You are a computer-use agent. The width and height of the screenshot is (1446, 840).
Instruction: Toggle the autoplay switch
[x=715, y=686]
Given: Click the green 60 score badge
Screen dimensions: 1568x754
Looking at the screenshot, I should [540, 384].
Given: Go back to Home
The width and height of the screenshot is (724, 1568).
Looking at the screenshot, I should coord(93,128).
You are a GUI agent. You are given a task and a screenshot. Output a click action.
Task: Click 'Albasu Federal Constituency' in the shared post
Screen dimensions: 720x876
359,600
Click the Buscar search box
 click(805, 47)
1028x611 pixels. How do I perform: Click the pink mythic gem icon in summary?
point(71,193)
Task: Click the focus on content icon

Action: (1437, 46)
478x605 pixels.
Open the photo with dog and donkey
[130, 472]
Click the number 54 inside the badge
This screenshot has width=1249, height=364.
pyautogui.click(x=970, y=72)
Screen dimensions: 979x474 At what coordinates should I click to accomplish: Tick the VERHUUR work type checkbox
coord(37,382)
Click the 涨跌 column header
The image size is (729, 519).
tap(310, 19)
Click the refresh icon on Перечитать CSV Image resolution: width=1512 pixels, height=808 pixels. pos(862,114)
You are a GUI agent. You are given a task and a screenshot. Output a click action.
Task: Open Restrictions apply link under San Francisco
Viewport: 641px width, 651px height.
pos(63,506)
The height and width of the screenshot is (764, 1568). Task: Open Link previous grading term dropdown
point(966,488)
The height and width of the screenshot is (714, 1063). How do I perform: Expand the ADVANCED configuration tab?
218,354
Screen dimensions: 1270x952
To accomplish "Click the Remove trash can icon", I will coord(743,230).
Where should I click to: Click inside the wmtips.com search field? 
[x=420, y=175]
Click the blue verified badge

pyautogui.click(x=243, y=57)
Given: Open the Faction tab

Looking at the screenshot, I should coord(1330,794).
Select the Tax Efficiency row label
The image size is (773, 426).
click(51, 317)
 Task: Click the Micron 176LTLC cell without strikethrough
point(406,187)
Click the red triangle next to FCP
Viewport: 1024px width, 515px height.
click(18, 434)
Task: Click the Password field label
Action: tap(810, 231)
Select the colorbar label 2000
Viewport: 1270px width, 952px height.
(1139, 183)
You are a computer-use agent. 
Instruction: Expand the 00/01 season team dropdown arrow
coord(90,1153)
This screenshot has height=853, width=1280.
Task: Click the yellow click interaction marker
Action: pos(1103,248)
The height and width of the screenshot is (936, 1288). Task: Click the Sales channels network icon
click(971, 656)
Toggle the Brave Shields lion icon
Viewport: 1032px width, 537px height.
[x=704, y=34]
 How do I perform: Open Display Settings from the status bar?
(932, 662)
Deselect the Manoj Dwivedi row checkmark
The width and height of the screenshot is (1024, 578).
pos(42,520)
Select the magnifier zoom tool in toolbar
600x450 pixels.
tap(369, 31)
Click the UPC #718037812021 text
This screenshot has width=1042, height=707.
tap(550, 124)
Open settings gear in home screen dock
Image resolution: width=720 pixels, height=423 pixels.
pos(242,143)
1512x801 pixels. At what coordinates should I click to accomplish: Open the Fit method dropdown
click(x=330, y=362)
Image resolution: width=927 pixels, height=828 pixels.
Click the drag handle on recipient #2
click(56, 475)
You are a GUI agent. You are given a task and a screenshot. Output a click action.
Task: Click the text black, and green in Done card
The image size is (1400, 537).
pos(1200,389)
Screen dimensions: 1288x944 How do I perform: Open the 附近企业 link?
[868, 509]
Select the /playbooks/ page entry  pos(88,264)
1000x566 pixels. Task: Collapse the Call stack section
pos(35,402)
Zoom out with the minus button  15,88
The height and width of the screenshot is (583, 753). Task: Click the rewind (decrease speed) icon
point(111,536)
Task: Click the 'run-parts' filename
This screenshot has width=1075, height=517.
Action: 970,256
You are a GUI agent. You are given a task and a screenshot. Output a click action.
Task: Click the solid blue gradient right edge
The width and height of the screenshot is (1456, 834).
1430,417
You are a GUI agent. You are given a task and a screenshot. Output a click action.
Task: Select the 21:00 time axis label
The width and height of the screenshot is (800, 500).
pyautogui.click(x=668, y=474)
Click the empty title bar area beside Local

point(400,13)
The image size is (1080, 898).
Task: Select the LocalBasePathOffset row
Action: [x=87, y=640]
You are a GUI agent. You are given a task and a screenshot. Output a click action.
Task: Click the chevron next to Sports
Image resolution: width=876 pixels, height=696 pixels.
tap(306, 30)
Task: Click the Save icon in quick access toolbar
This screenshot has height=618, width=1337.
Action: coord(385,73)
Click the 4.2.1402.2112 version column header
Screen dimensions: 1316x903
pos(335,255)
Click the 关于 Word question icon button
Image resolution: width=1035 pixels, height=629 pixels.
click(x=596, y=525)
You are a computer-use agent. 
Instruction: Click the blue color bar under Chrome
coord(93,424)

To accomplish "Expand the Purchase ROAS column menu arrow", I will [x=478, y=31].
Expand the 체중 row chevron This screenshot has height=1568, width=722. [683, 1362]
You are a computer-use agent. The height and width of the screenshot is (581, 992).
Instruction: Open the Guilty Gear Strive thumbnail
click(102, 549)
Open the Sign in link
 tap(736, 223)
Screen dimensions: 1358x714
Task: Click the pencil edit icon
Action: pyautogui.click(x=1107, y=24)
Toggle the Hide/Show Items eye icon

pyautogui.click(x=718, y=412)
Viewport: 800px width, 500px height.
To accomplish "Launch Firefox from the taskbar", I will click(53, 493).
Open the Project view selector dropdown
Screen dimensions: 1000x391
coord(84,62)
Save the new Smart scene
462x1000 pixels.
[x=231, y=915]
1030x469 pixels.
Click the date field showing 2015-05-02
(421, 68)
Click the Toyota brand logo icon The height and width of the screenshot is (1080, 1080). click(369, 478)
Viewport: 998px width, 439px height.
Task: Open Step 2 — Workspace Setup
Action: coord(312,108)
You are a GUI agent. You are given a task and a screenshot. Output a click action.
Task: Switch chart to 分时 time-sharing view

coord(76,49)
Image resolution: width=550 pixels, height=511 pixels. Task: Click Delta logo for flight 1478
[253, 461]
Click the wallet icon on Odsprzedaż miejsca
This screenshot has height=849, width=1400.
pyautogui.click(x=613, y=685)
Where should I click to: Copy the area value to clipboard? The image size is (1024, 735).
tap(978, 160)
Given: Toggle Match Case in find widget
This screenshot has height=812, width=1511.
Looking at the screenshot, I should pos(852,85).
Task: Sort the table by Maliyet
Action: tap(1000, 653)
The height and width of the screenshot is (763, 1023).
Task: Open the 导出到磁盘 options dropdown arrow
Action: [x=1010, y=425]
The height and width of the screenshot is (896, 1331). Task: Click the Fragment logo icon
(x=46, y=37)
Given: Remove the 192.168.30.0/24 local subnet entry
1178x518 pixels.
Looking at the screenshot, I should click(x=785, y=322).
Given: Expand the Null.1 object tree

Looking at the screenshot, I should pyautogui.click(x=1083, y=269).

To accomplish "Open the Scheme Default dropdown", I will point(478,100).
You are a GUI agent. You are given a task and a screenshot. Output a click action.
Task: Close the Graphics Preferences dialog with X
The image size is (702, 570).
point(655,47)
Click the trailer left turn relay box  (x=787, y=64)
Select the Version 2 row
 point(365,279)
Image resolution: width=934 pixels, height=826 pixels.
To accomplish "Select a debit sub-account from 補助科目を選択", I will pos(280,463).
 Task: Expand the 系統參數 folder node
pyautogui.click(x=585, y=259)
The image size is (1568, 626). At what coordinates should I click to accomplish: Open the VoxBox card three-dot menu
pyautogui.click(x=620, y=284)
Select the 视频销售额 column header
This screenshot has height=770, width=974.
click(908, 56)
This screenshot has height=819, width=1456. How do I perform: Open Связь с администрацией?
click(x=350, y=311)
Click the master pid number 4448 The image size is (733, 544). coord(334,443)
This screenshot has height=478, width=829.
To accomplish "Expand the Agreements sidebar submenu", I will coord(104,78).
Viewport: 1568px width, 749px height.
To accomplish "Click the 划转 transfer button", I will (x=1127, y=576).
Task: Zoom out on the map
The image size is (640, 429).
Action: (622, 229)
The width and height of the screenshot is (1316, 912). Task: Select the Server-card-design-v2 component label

* _Short problem_: Repeat the listing lines above verbatim, from the line with "The image size is (1568, 626)." up to and including the line with "Click the master".

* _Output for this task_:
The image size is (1568, 626). At what coordinates should I click to accomplish: Open the VoxBox card three-dot menu
pyautogui.click(x=620, y=284)
Select the 视频销售额 column header
This screenshot has height=770, width=974.
click(908, 56)
This screenshot has height=819, width=1456. How do I perform: Open Связь с администрацией?
click(x=350, y=311)
Click the master pid number 4448 The image size is (733, 544). coord(334,443)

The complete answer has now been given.